Na abordagem, um dos elementos estava de posse de uma réplica de arma de fogo (simulacro).
Na noite do dia 09 de março, os guardas portuários Cesar Augusto e Carlos Eduardo, integrantes da ronda de policiamento 04, patrulhavam a área do Porto de santos, litoral de São Paulo, próximo ao antigo Posto Fiscal nº 3, localizado na retaguarda do prédio da Alfândega, quando visualizaram um veículo fazer uma conversão em local proibido.
Os guardas se deslocaram então até o lado da frente do prédio da Alfândega, localizado na Praça da República, a fim de poder confirmar a placa do veículo que havia cometido a infração de trânsito para poder autuá-lo.

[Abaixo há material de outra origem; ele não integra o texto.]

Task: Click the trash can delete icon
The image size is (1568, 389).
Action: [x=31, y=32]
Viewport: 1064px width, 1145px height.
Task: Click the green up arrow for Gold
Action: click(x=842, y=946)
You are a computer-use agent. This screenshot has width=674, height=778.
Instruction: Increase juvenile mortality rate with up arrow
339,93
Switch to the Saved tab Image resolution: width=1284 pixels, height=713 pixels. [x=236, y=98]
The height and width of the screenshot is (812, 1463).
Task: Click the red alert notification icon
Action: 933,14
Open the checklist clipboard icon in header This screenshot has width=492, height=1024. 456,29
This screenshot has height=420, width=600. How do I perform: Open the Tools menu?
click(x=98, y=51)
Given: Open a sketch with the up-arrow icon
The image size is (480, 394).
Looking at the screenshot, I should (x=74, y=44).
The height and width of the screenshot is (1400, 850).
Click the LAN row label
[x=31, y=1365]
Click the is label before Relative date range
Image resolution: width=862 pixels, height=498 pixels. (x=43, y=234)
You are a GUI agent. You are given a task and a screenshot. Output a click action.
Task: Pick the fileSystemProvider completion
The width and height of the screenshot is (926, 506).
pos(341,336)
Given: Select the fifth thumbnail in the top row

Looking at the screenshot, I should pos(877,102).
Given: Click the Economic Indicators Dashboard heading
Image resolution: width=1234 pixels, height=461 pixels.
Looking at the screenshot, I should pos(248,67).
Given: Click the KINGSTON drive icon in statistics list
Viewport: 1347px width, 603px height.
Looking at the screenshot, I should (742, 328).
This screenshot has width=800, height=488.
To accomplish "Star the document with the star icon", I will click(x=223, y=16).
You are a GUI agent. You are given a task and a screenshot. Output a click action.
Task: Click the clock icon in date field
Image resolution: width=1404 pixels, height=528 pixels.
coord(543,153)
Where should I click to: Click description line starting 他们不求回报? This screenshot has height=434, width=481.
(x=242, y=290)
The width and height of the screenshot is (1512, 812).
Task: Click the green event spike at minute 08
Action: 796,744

Quando passavam pela rua lateral, perceberam que dois indivíduos saíram correndo de trás de uma Van e outro da lateral direita do veículo.
Ao questionaram o motorista sobre o ocorrido, o mesmo informou que os três indivíduos haviam anunciado um assalto e ao perceberem a aproximação da viatura saíram correndo.
De imediato foi solicitado o apoio de outras viaturas, comparecendo em apoio as rondas de policiamento 01, integrada pelo inspetor Thiago Macena e pelos guardas portuários Braz e Castro, e a ronda e policiamento 03, integrada pelos guardas portuários Dias e Murilo, iniciando então diligências pela área.
Logo nas imediações, foi localizado o menor Lucas Pereira dos Santos, próximo a um carro, tentando esconder algo. Ao ser abordado, ele estava de posse de uma réplica de arma de fogo (simulacro). Ao ser questionado sobre o objeto, ele alegou que era para a sua segurança, devido estar recebendo ameaças.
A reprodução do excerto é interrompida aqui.